Nothing but the lines from the top of the following entries through the line with "Open 契約 tag icon in sidebar" should be printed, exactly as they are.

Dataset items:
#####
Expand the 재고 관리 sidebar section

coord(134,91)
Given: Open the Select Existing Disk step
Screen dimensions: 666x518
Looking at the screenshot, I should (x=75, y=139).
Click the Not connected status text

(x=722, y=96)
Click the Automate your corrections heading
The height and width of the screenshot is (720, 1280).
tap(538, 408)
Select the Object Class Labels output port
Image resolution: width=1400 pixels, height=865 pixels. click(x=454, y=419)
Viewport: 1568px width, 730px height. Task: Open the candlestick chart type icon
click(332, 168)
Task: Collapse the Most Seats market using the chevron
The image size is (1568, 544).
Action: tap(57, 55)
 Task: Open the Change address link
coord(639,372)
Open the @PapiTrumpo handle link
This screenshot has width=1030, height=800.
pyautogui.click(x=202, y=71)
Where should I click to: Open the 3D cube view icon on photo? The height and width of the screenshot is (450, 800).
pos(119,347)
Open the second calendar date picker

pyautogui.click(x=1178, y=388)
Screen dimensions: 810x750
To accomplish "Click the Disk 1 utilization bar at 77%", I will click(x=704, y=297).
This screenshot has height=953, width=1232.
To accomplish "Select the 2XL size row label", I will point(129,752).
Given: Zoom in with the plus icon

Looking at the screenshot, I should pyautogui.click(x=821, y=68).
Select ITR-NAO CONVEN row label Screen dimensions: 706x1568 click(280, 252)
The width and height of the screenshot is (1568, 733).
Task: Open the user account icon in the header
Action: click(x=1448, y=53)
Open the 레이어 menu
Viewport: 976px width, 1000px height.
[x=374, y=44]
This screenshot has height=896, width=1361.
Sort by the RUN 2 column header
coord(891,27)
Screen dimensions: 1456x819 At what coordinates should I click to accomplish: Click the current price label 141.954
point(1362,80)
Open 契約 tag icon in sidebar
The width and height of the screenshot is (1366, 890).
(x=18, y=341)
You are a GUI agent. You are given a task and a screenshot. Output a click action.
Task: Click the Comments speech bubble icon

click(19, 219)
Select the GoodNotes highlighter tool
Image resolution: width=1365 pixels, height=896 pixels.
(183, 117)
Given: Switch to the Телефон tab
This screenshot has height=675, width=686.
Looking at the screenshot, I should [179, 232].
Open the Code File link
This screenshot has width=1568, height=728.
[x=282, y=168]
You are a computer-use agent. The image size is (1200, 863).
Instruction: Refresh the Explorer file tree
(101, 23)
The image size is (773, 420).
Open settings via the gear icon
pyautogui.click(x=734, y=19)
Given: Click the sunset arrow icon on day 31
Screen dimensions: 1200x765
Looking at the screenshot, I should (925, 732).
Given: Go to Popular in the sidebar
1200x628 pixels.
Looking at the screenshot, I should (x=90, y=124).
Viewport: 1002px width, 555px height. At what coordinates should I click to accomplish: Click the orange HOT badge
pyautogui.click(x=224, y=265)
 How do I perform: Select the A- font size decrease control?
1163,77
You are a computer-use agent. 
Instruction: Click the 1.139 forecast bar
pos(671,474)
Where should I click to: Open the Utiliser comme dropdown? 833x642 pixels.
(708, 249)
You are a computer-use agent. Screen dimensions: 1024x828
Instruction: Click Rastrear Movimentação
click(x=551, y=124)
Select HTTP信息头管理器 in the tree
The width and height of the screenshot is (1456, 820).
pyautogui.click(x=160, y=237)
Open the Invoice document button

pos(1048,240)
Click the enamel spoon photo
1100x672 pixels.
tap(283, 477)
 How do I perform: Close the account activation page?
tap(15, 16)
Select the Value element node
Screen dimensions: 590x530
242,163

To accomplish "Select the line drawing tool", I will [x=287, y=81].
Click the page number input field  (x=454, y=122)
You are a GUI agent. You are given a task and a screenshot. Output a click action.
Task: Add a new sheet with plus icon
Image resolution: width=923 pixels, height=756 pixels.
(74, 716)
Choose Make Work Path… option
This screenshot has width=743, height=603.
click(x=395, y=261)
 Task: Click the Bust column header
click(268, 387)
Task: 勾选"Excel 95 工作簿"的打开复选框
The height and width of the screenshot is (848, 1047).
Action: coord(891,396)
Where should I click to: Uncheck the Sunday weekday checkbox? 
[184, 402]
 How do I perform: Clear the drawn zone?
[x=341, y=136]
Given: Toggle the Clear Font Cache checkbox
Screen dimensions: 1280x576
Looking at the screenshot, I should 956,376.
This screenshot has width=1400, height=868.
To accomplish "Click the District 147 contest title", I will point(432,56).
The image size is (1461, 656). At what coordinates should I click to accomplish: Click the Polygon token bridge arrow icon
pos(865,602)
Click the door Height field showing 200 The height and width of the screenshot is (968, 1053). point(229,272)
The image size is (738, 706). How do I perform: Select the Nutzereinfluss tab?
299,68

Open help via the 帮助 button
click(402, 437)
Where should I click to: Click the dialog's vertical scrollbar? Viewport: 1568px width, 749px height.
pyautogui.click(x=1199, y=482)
#####
The answer:
Expand the 재고 관리 sidebar section

coord(134,91)
Given: Open the Select Existing Disk step
Screen dimensions: 666x518
Looking at the screenshot, I should (x=75, y=139).
Click the Not connected status text

(x=722, y=96)
Click the Automate your corrections heading
The height and width of the screenshot is (720, 1280).
tap(538, 408)
Select the Object Class Labels output port
Image resolution: width=1400 pixels, height=865 pixels. click(x=454, y=419)
Viewport: 1568px width, 730px height. Task: Open the candlestick chart type icon
click(332, 168)
Task: Collapse the Most Seats market using the chevron
The image size is (1568, 544).
Action: tap(57, 55)
 Task: Open the Change address link
coord(639,372)
Open the @PapiTrumpo handle link
This screenshot has width=1030, height=800.
pyautogui.click(x=202, y=71)
Where should I click to: Open the 3D cube view icon on photo? The height and width of the screenshot is (450, 800).
pos(119,347)
Open the second calendar date picker

pyautogui.click(x=1178, y=388)
Screen dimensions: 810x750
To accomplish "Click the Disk 1 utilization bar at 77%", I will click(x=704, y=297).
This screenshot has height=953, width=1232.
To accomplish "Select the 2XL size row label", I will point(129,752).
Given: Zoom in with the plus icon

Looking at the screenshot, I should pyautogui.click(x=821, y=68).
Select ITR-NAO CONVEN row label Screen dimensions: 706x1568 click(280, 252)
The width and height of the screenshot is (1568, 733).
Task: Open the user account icon in the header
Action: click(x=1448, y=53)
Open the 레이어 menu
Viewport: 976px width, 1000px height.
[x=374, y=44]
This screenshot has height=896, width=1361.
Sort by the RUN 2 column header
coord(891,27)
Screen dimensions: 1456x819 At what coordinates should I click to accomplish: Click the current price label 141.954
point(1362,80)
Open 契約 tag icon in sidebar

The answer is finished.